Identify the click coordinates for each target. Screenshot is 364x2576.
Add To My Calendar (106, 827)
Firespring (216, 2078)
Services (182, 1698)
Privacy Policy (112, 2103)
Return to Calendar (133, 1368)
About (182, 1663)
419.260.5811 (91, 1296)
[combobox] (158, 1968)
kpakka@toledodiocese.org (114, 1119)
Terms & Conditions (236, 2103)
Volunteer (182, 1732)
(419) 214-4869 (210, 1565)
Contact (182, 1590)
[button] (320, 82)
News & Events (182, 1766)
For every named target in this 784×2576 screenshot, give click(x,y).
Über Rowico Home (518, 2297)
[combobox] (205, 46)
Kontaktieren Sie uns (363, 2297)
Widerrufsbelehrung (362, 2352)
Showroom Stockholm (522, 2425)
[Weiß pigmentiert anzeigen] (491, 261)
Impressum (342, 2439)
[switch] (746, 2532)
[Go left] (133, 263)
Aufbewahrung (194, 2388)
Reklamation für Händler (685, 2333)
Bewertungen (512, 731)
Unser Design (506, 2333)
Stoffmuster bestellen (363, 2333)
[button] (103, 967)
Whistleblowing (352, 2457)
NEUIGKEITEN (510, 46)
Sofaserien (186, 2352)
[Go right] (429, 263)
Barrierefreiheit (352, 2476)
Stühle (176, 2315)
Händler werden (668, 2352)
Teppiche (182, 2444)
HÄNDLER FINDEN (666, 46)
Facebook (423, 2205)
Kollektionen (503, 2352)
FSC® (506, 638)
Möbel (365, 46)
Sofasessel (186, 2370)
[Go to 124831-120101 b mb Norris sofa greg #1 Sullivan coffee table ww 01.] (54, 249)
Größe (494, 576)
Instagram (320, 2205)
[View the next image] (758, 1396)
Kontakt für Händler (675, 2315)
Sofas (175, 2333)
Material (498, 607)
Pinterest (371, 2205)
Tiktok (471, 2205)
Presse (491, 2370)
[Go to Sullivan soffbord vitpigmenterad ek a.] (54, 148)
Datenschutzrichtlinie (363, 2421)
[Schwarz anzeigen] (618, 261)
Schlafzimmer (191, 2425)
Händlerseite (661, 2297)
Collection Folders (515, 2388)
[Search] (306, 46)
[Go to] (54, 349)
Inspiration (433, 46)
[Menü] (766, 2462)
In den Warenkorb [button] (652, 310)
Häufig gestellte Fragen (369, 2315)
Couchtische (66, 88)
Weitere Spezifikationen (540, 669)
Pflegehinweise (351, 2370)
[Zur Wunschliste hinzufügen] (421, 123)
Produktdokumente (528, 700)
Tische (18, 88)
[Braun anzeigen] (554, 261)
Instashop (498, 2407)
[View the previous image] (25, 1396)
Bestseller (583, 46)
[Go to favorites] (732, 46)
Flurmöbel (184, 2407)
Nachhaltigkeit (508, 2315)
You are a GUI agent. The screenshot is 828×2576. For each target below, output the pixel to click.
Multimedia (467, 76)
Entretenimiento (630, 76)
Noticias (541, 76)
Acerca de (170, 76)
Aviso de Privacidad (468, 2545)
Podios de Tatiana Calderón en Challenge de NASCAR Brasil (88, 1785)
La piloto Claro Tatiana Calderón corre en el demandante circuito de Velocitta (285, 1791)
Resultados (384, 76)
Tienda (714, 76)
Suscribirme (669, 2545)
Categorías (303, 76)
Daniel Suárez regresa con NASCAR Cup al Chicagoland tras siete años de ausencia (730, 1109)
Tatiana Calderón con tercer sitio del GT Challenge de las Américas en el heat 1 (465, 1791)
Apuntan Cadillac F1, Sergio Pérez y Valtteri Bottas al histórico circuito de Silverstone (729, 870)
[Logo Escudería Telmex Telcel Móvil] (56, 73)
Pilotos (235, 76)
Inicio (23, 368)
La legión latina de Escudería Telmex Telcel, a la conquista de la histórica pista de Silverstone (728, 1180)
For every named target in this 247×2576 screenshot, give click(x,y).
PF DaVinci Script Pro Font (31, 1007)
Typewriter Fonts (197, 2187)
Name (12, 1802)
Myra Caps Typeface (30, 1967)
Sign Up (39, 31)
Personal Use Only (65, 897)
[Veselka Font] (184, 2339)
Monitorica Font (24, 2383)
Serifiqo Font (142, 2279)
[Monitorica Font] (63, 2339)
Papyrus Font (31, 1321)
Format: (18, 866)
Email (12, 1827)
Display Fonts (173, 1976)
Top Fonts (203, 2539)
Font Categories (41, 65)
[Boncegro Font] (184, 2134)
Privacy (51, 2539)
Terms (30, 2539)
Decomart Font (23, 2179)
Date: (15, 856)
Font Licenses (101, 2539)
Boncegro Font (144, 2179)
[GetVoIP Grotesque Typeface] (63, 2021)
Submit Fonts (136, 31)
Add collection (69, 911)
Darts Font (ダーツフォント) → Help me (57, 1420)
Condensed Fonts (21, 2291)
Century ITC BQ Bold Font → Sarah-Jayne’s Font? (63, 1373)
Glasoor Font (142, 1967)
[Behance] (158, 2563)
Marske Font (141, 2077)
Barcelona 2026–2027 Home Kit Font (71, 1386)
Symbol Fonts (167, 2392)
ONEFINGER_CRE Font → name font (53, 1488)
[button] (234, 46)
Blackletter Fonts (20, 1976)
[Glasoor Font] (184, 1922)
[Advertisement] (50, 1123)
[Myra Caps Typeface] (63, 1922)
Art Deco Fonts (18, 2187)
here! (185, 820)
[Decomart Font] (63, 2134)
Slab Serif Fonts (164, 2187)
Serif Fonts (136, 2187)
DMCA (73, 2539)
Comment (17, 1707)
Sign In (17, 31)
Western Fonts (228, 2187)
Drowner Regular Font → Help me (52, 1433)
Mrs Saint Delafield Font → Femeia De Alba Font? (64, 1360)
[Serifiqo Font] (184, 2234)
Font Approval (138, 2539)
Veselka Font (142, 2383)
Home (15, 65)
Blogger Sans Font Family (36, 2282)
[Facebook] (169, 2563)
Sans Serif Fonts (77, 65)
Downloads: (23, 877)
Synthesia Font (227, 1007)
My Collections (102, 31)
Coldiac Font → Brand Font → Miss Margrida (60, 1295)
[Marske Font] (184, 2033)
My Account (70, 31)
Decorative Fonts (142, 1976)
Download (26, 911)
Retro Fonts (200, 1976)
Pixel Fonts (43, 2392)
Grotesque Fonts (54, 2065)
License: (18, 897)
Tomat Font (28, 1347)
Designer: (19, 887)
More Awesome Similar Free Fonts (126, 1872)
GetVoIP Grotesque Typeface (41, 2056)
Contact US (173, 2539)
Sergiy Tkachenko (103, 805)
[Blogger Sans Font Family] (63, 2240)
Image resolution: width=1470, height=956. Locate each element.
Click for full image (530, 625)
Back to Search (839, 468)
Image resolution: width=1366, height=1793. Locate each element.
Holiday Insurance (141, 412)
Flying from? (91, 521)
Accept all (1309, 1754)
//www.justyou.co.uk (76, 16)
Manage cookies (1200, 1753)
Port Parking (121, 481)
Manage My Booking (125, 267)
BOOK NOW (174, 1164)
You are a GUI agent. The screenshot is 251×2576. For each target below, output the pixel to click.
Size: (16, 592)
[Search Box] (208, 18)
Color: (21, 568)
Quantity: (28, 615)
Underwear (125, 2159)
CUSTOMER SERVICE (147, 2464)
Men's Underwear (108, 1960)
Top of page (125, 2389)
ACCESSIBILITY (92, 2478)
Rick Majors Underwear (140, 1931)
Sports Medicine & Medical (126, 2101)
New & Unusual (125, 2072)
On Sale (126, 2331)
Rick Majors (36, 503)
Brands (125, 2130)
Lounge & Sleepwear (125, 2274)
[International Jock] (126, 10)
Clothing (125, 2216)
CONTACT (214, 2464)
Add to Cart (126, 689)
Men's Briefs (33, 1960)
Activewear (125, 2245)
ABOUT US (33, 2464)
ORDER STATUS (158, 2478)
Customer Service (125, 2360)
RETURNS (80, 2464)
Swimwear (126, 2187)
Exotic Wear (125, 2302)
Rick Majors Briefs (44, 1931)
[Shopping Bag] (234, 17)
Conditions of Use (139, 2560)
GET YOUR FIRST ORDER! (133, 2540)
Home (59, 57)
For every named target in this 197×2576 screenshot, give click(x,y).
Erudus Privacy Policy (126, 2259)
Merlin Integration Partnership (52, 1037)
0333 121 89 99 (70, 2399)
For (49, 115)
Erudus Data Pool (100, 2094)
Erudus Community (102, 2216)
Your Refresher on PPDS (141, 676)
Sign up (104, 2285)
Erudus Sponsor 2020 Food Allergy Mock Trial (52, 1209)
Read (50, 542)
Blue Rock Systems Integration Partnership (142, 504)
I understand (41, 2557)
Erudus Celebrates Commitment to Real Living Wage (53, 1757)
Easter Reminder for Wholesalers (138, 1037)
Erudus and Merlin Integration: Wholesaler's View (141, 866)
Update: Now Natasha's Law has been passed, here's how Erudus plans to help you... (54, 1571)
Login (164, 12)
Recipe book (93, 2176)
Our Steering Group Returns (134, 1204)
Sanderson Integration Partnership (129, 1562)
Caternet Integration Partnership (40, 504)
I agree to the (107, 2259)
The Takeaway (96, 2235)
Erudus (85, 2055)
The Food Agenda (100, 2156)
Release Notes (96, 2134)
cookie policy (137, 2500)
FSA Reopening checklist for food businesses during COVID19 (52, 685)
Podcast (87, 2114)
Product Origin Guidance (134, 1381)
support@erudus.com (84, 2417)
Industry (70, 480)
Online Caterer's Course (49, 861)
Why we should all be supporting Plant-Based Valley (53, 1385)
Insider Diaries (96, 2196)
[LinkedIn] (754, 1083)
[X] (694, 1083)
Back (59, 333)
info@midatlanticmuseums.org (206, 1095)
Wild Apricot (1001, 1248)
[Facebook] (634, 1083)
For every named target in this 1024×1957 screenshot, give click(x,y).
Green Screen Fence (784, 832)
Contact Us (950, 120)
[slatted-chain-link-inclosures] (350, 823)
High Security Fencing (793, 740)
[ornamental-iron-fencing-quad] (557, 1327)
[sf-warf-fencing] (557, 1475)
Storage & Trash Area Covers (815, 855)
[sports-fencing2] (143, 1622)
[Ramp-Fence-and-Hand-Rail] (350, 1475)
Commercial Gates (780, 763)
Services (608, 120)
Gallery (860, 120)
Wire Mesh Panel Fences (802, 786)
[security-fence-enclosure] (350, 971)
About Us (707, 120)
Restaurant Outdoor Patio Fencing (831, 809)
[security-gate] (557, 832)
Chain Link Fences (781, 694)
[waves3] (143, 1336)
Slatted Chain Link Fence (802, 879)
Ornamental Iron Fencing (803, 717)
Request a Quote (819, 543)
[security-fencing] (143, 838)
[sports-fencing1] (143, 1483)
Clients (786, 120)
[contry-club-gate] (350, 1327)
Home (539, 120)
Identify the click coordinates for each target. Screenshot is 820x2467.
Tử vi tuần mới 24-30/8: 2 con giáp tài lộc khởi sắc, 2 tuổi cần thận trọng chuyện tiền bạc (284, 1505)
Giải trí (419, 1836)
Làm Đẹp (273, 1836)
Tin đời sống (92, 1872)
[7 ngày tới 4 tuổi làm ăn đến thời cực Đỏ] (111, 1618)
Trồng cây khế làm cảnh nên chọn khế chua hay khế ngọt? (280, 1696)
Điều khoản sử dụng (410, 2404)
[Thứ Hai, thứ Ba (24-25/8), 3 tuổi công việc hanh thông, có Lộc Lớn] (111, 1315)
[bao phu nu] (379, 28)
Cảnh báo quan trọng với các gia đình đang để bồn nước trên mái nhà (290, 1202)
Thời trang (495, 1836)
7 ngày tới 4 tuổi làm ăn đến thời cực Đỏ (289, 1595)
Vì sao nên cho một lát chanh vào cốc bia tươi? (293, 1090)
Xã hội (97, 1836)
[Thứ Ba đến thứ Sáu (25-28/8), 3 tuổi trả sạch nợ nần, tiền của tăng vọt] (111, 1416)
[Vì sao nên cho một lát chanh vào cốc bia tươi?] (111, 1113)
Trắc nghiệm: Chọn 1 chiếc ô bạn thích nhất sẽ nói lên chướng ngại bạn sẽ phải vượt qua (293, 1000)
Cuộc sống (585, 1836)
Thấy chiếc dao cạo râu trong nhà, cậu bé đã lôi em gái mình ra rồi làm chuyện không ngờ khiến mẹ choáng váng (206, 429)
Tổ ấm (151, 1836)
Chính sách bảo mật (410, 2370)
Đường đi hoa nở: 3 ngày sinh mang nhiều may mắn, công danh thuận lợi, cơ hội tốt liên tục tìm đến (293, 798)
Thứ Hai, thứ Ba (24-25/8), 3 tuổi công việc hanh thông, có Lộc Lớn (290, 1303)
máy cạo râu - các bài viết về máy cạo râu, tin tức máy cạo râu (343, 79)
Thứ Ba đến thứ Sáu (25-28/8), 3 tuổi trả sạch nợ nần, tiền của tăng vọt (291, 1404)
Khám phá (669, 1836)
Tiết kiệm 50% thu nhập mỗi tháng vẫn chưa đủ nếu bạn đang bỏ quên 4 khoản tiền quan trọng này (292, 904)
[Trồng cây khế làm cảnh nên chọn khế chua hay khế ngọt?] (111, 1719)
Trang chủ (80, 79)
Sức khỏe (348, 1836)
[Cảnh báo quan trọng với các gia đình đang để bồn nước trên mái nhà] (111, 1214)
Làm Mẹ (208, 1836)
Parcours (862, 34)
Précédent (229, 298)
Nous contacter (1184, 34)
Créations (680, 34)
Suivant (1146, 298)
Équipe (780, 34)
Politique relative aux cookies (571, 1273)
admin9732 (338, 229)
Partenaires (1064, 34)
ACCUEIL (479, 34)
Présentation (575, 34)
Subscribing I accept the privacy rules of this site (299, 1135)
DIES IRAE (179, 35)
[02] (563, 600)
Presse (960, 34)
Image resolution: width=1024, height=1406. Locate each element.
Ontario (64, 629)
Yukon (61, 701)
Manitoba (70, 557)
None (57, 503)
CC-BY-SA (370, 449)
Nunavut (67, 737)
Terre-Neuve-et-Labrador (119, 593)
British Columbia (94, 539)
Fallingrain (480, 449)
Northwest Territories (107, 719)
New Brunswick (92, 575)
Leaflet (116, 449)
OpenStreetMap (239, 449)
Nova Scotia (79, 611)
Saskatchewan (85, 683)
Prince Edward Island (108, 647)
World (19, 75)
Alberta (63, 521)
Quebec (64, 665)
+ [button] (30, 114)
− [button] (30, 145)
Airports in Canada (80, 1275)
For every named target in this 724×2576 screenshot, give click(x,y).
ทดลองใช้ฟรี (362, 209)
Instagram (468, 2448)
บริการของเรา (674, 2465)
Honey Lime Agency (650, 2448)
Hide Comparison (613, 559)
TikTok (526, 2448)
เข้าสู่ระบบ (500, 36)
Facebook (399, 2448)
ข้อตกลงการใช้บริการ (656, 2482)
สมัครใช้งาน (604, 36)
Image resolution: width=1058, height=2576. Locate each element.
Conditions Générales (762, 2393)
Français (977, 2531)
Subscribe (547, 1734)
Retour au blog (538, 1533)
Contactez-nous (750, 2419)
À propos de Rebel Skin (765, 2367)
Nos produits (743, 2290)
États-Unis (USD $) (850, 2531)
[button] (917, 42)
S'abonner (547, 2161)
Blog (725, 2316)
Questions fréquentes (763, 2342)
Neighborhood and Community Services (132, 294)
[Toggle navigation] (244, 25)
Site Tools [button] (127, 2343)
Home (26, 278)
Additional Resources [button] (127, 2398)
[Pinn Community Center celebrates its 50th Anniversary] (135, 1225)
———
Beginning at the line with "À propos de Rebel Skin (765, 2367)", write out each line exactly as it stands until the listing ends, and add nothing.

**EXERCISE OUTPUT:**
À propos de Rebel Skin (765, 2367)
Nos produits (743, 2290)
États-Unis (USD $) (850, 2531)
[button] (917, 42)
S'abonner (547, 2161)
Blog (725, 2316)
Questions fréquentes (763, 2342)
Neighborhood and Community Services (132, 294)
[Toggle navigation] (244, 25)
Site Tools [button] (127, 2343)
Home (26, 278)
Additional Resources [button] (127, 2398)
[Pinn Community Center celebrates its 50th Anniversary] (135, 1225)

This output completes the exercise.